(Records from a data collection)
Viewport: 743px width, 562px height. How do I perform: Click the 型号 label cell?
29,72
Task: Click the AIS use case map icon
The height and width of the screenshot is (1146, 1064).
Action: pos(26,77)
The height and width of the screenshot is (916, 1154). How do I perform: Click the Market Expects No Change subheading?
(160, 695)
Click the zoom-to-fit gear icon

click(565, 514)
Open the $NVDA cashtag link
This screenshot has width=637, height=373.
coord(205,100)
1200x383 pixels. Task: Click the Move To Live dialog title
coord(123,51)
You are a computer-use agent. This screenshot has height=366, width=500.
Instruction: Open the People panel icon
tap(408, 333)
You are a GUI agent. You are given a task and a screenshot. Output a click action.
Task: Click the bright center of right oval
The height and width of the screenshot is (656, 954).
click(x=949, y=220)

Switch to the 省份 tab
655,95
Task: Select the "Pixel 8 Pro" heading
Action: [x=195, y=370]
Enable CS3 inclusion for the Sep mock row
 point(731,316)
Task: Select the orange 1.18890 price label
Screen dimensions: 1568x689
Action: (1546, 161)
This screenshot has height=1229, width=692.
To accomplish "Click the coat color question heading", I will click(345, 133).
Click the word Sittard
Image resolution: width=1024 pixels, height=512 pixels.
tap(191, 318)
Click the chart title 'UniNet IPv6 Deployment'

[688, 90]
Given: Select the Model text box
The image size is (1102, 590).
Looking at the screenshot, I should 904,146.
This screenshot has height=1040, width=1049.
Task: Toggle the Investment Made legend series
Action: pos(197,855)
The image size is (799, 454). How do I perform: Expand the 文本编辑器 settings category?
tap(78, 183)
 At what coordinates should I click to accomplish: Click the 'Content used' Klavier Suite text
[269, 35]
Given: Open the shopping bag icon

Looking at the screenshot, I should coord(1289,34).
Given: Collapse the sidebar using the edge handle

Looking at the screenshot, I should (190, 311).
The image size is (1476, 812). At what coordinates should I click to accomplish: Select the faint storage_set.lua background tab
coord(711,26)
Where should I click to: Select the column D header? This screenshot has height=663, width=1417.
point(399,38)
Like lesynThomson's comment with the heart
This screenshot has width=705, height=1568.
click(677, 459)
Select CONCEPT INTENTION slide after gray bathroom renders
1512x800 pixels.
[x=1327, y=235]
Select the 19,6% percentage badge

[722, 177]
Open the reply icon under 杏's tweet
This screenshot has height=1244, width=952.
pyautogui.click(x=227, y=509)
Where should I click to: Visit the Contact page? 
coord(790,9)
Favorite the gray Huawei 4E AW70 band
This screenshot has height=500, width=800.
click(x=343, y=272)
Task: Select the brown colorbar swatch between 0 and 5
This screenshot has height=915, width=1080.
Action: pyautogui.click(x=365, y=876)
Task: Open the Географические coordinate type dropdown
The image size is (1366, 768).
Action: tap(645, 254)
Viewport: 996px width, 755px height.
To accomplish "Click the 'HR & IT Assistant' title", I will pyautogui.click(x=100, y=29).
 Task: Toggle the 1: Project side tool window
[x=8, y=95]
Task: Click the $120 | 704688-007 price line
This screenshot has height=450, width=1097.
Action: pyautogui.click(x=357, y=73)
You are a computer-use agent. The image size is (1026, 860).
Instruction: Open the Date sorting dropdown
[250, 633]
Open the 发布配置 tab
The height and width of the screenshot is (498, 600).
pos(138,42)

- Task to complete:
Lines above that contain the string "will" make up the answer.

- Answer section:
To accomplish "Click the coat color question heading", I will click(345, 133).
To accomplish "Click the 'HR & IT Assistant' title", I will pyautogui.click(x=100, y=29).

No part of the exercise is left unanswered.